[PROBLEM STATEMENT]:
Write the next part of the terms of business given first below, beginning after its final clause.

SIRROM AUSTRALIA PTY LTD AS TRUSTEE FOR SIRROM AUSTRALIA TRUST TRADING AS ASCEND AI
TERMS OF BUSINESS – JULY 2025
These Terms of Business, together with the associated Statement of Work (SoW), form the entire agreement (“the Contract”) between Sirrom Australia Pty Ltd as trustee for Sirrom Australia Trust trading as Ascend AI (we, our, us) and all addressees of the SoW (you, your). If there is any conflict between these Terms and the SoW, the SoW will prevail. Unless otherwise agreed in writing, any further work we carry out in connection with this service will be part of this Contract.
1. Services
1.1 We will provide the services described in the SoW (the Services).
1.2 You are responsible for determining that the scope of the Services is sufficient to meet your needs.
1.3 Unless specifically stated otherwise in the SoW:
a. Dates provided are for planning purposes only and are not contractually binding.
b. We will rely on the information you provide and will not independently verify that information.
c. We are not responsible for the work of any other person you engage to perform work in conjunction with our Services.
d. We are under no obligation to provide training, support or maintenance for the Services.
2. Your Responsibilities
2.1 You agree that you will:
a. Promptly provide all information, directions, assistance, and facilities we require to enable us to provide the Services;
b. Provide information that is true, accurate and not misleading;
c. Use the output of the Services only for the purpose for which the Services are provided;
d. Advise all our personnel visiting your premises about any health and safety requirements.
3. Fees and Payment
3.1 You agree to pay the fees specified in the SoW.
3.2 Unless otherwise agreed in writing, you also agree to pay all expenses reasonably incurred by us in providing the Services. This includes legal fees and expenses incurred in complying with or challenging any legally enforceable notice or demand issued by a third party in connection with the Services.
3.3 Goods and Services Tax (GST) will be added where applicable under the A New Tax System (Goods and Services Tax) Act 1999 (Cth).
3.4 Our invoices are payable within 14 days, unless otherwise stated on the invoice.
3.5 If you fail to pay an invoice by the due date, we reserve the right to suspend the Services and/or charge interest on the overdue amount at a rate of 3% above the current official cash rate published by the Reserve Bank of Australia, plus any reasonable costs of recovery.
3.6 Any fee estimate is provided in good faith but is not contractually binding.
4. User Acceptance Testing
4.1 Unless otherwise agreed in writing, we are entitled to observe any user acceptance tests required for the Services. Any rework required for acceptance of the Services will be at your cost.
5. Liability
5.1 Our liability for any loss or damage you suffer caused by our breach of contract, tort (including negligence), breach of fiduciary duty or any other cause is limited as follows:
a. We will have no liability for any indirect or consequential loss, or for loss of profit.
b. Our liability will be reduced to account for any contributory negligence on your part pursuant to the Civil Liability Act 2003 (Qld).

[RAW RECORDS]:
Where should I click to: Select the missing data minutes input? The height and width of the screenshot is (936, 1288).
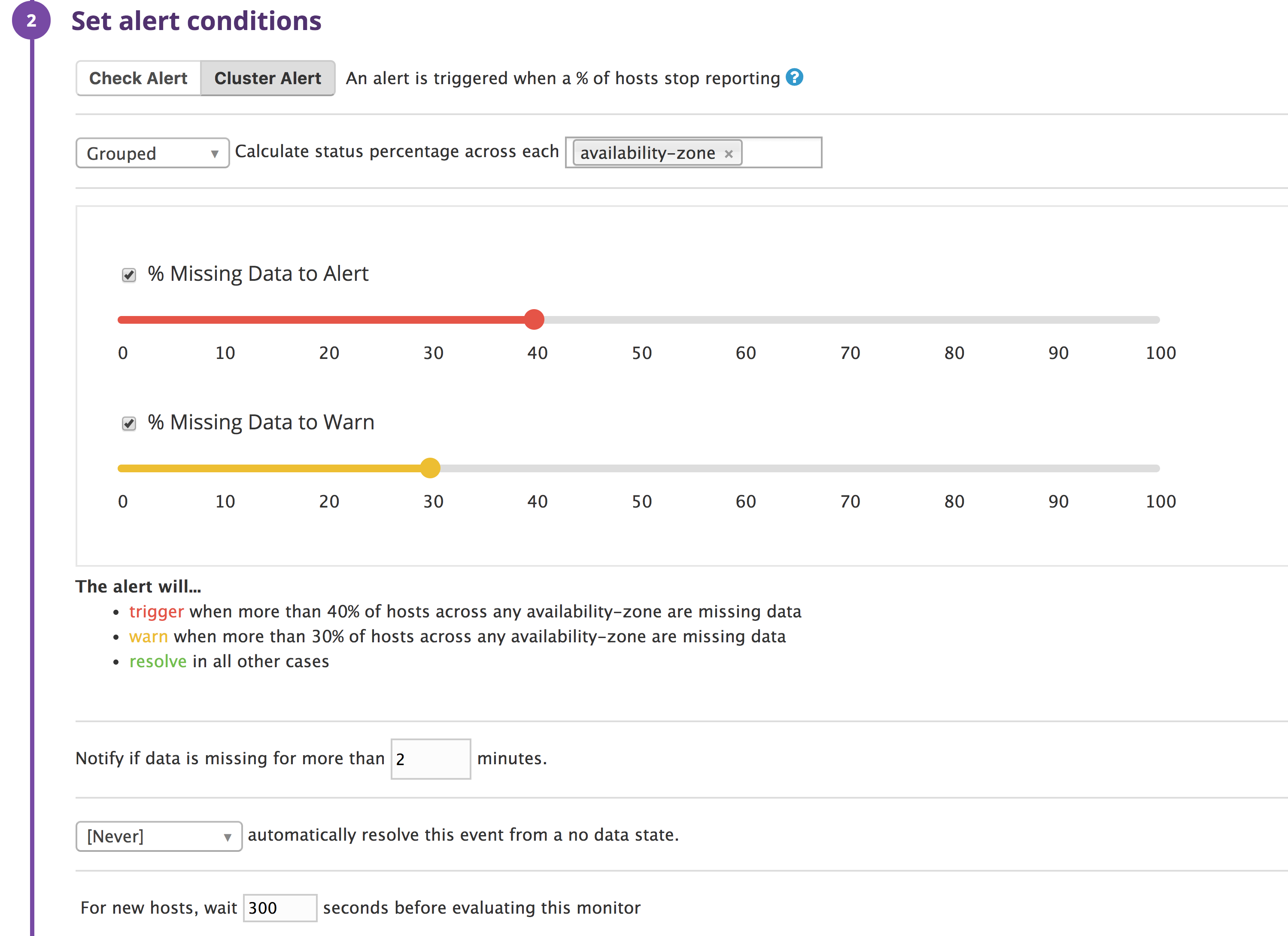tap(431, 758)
--
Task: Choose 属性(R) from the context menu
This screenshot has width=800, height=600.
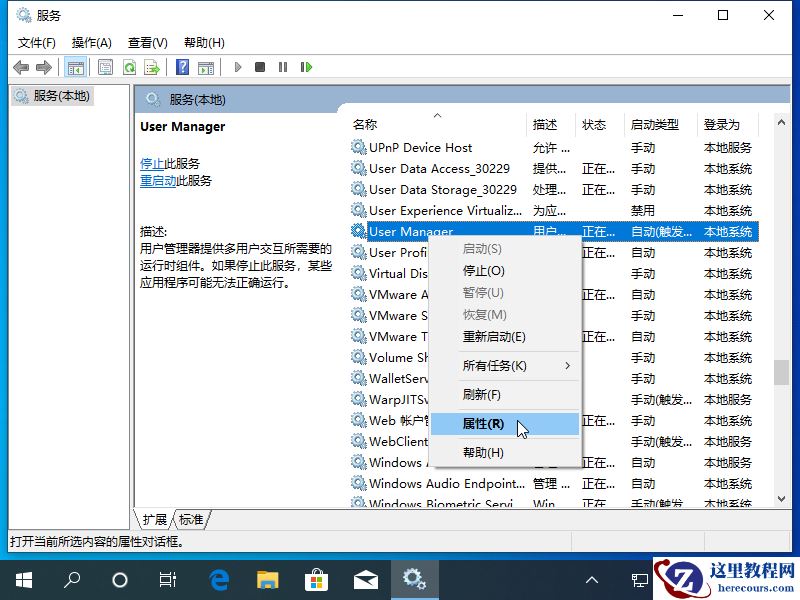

[RESULT]:
c. If more than one party caused or contributed to your loss, our liability to you will be limited to the proportion a court would apportion to us under the Law Reform Act 1995 (Qld) or applicable proportionate liability legislation, based on our degree of responsibility and the responsibility of others who contributed to the loss (whether or not those other parties are able to meet any liability they may have).
d. Notwithstanding the above, our total liability for any loss will not exceed the total fees paid to us by you for the Services giving rise to the claim in any 12-month period under this Contract.
5.2 Where there is more than one addressee to the SoW, the amount of our liability under clause 5.1 is a total limit to be allocated among the addressees, such allocation being entirely a matter for the addressees.
5.3 You agree that in relation to the Services and this Contract, the client relationship is solely with us. Accordingly, you agree not to bring any claim of any nature against any partner, employee, contractor, or subcontractor of Sirrom Australia Pty Ltd as trustee for Sirrom Australia Trust trading as Ascend AI.
5.4 No action arising out of this Contract, regardless of its form, may be brought by either party more than 12 months after the cause of action arose.
6. Indemnity
6.1 To the maximum extent permitted by law, you agree to indemnify us, our directors, and staff, and hold us harmless against any liabilities, losses, expenses, and costs (including legal costs and our professional time) reasonably incurred in connection with any claims, inquiries, investigations, or similar matters brought against either you or us by any third party arising out of or connected with the Services.
7. Third Parties
7.1 Where you use third parties in connection with the Services, you must ensure you have appropriate agreements in place. Unless otherwise agreed in the SoW, you will be responsible for managing those third parties and the quality of their input and work.
7.2 Where you require us to engage a subcontractor specified by you, you accept responsibility for that subcontractor’s work. We will not be liable for any act, omission, default or negligence of such subcontractors. You will indemnify us against any liability, claim, loss or cost we incur arising from the subcontractor’s work.
8. Non-Solicitation
8.1 During the term of this Contract, or within 12 months after its termination or completion, neither party will directly or indirectly solicit for employment any employee of the other party who has been involved in providing Services or otherwise connected with this Contract, without the other party’s prior written consent.
9. Other Clients
9.1 Nothing in this Contract prevents us from providing services to other clients, provided we take reasonable steps to ensure each client’s confidential information is not disclosed to others.
9.2 This Contract is separate from any other engagements we may perform for you or other clients, and we have no obligation to use knowledge from other engagements in providing the Services under this Contract.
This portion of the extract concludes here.